ISLAMABAD: As the Pakistan Tehreek-i-Insaf steps up campaign against the Election Commission of Pakistan following the latter’s decision not to allocate the symbol of bat to the PTI candidates in by-polls for its failure to hold intra-party elections, the ECP has rejected the charge of singling out the PTI as ridiculous.
A senior ECP official, while talking to reporters, called upon all stakeholders to respect and support the legal framework governing the electoral process to allow the ECP to fulfil its constitutional mandate. ECP additional secretary Fida Muhammad pointed out that according to Article 17 of the Constitution, coupled with Section 3 of the Political Parties Order (PPO), 2002, every citizen or a body of individuals or association of citizens had a right to set up a political party subject to law.
He said the party leader and its office bearers at the federal, provincial and local levels were required to be elected periodically through secret ballot based on a democratic and transparent system. He pointed out that the term could not go beyond four years.
The party leader is required to submit to the ECP a certificate within seven days from completion of the intra-party elections to the effect that the elections have been held in accordance with the party’s constitution and the PPO. Moreover, every political party is to submit to the ECP a consolidated statement of accounts of the party within sixty days from the close of each financial year.
Scrutiny of lawmakers’ assets to be completed by June 30
The ECP official said that only after these formalities, a political party became eligible as per Section 14 of the PPO to obtain an election symbol.
He said that PTI’s intra-party elections were due by March 23, which they did not conduct, thereby losing eligibility to obtain symbol for by-election for a Punjab Assembly seat (PP-23 Chakwal).
He said the PTI would not be able to contest any other future elections till compliance with the law.
When his attention was drawn to an order passed by the Lahore High Court’s Rawalpindi bench allowing the PTI to contest a by-poll from Chakwal on its traditional symbol of bat, he said: “The ECP is yet to receive written orders, which will be looked into to decide the future course.”
Statements of assets
The ECP official said it showed they did not recognise the Constitution and electoral laws. He asked the PTI leadership to at least adhere to their own constitution, which stipulates a term of four years for its elected office-bearers.

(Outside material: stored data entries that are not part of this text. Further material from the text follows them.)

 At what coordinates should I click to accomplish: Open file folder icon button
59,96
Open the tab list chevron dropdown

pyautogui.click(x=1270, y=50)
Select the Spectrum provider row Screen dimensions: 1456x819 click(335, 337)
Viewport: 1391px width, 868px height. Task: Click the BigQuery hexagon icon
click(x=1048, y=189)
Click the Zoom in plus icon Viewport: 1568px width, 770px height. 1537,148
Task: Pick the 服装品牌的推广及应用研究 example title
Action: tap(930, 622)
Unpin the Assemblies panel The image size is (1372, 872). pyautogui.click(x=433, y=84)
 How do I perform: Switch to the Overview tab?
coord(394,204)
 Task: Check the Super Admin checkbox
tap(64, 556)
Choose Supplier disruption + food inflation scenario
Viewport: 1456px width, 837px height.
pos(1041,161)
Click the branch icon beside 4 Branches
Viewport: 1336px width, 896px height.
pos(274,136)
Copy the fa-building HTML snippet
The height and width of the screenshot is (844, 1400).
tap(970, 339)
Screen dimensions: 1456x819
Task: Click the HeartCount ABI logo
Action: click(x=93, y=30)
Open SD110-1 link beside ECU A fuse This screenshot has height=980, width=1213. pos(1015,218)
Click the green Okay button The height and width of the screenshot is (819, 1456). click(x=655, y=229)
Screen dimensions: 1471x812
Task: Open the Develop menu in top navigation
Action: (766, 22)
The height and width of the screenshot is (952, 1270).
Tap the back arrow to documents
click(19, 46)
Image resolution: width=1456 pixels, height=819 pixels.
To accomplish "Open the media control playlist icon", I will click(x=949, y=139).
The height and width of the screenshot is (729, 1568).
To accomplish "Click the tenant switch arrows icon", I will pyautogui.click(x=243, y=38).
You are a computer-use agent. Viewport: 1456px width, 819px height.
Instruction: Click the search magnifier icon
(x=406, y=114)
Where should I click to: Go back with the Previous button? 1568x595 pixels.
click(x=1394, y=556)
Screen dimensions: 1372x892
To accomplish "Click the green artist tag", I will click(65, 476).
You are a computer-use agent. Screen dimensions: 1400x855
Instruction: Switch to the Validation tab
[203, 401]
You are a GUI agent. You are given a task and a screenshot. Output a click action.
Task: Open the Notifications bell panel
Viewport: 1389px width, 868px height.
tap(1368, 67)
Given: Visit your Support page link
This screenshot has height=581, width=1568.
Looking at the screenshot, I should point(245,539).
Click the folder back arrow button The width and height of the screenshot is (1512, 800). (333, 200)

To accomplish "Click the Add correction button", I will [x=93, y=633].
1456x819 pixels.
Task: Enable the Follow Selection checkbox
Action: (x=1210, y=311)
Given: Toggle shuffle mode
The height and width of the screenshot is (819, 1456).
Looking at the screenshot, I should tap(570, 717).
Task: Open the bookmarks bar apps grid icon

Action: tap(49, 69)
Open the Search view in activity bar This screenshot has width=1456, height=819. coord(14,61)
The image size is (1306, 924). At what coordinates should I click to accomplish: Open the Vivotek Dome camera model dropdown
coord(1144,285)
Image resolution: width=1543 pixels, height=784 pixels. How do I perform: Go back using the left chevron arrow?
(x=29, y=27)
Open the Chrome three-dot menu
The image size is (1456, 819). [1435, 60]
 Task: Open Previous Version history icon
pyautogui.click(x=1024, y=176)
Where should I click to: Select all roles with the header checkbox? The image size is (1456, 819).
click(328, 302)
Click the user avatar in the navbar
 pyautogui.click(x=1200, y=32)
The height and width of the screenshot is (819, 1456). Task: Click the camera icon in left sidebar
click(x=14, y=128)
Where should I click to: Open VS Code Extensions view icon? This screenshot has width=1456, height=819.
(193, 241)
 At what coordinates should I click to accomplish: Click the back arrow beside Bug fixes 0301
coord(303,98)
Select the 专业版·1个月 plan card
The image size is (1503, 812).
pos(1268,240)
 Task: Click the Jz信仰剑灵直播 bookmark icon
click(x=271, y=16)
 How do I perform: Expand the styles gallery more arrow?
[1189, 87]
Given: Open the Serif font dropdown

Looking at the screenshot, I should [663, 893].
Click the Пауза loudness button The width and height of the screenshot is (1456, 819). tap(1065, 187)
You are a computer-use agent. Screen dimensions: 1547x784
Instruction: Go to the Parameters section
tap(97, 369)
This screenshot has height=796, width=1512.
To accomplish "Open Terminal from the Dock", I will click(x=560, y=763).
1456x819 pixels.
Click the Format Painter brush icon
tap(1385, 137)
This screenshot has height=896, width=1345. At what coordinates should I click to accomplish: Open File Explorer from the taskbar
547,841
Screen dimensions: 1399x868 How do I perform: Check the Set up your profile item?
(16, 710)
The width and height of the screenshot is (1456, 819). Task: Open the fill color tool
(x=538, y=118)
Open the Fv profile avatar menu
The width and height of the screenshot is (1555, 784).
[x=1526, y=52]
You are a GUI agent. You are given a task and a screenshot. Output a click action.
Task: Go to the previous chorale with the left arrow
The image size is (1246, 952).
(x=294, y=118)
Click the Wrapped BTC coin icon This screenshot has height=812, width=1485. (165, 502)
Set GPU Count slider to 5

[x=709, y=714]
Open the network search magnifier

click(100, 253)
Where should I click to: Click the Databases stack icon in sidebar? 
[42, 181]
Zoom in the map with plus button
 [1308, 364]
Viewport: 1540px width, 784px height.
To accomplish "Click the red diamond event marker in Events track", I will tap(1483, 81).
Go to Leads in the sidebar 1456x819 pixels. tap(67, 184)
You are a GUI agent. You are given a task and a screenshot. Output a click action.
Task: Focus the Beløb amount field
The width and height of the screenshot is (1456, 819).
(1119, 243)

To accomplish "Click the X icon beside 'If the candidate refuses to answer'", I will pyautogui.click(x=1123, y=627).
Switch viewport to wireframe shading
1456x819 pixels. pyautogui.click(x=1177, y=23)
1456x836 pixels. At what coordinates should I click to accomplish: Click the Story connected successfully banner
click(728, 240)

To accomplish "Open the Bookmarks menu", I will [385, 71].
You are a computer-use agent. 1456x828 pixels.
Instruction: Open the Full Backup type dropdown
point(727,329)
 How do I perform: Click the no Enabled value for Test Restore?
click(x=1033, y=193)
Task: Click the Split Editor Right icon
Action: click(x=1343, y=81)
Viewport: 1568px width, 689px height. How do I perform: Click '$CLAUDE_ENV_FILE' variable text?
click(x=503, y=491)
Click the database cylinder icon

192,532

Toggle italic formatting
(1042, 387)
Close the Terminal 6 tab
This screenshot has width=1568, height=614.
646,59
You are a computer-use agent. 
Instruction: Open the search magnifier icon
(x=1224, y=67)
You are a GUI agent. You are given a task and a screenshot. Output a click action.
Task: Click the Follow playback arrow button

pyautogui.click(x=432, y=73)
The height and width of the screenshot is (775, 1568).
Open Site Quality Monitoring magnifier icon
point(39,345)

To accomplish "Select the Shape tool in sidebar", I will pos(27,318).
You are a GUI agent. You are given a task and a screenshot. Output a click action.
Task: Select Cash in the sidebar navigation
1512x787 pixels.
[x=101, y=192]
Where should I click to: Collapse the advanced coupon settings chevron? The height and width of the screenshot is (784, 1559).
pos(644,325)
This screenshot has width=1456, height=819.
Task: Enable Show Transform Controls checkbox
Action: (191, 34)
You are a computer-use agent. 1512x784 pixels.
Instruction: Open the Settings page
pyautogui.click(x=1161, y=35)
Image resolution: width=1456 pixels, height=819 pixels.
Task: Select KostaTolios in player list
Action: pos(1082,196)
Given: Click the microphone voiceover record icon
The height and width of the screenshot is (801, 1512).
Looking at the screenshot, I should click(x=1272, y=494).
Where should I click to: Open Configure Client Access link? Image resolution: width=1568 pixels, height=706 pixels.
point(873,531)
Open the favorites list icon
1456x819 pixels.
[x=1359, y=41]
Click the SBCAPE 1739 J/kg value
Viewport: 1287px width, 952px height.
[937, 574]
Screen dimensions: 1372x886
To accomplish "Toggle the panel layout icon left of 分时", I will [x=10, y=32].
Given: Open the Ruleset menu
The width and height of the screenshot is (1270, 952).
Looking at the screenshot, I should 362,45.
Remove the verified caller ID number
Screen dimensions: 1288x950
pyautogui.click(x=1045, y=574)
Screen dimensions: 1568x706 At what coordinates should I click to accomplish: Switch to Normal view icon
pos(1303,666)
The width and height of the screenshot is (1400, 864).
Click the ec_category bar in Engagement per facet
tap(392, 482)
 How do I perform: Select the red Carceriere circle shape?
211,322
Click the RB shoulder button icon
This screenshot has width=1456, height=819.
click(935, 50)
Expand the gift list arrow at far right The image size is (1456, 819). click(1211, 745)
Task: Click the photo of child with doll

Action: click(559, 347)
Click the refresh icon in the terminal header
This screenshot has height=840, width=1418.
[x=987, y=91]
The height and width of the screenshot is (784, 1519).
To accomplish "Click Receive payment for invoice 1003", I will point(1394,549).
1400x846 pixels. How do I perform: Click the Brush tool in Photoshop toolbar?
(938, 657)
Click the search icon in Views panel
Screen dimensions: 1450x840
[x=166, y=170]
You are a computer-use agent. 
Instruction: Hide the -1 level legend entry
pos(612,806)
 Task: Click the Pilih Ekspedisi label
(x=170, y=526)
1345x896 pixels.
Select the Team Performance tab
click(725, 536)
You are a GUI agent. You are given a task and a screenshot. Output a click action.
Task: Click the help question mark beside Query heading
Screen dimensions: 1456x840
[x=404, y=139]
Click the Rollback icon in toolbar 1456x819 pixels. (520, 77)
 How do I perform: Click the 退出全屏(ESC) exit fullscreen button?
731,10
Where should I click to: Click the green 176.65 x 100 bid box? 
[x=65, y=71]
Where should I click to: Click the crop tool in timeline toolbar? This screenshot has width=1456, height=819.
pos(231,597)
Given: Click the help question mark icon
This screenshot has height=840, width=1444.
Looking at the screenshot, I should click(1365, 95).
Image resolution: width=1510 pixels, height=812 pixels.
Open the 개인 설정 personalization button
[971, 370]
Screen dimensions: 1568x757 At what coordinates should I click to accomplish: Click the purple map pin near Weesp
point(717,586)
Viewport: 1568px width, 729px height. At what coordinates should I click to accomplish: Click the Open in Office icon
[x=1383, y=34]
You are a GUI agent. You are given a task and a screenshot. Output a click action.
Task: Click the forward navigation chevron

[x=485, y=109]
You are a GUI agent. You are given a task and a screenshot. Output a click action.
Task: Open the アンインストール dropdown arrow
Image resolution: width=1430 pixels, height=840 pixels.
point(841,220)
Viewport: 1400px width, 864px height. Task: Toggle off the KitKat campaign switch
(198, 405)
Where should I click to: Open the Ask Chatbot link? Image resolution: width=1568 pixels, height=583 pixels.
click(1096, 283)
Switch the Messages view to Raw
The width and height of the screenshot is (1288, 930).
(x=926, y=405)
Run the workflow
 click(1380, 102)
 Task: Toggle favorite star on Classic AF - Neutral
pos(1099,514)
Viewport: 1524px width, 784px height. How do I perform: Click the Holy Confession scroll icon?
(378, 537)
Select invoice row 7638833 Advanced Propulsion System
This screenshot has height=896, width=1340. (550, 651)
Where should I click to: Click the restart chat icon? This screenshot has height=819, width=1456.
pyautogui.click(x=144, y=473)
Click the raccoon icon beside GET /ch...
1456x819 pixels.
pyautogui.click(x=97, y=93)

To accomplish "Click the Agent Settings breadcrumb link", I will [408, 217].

In the same way, he added, the PTI’s objection to issuance of notice to Imran Khan for discrepancy in his statement of assets and liabilities was meaningless. He pointed out that such notices had been issued to many MNAs, including Prime Minister Nawaz Sharif and almost every member of his cabinet.
He said a directorate of political finance had been set up to scrutinise statements of assets and liabilities of lawmakers as part of reforms.
The ECP official said the statements of 320 MNAs had so far been scrutinised, adding that majority of those issued notices had sent clarifications while response from others was awaited.
He said the scrutiny was likely to be completed by April 15 after which statements of senators would be examined, followed by those of members of provincial assemblies.
He said that June 30 had been set as the target to complete the scrutiny process.
He said that the newly raised monitoring wing was monitoring election activities during the by-polls.
Violators of code
The ECP official shared a list of 30 personalities who had been issued notices during the by-polls.
It reveals that PTI chief Imran Khan was the biggest violator of the code of conduct with five notices followed by Hamza Shahbaz Sharif with three notices.
Other politicians on the list include prime minister’s adviser Ameer Muqam, JUI-F chief Maulana Fazlur Rehman, provincial ministers of Balochistan Abdul Raheem Ziaratwal, Nasarullah Zehri and Ubaidullah Babat, Senator Usman Khan Kakar and MNAs Molvi Ameer Zaman and Abdul Majeed Khan.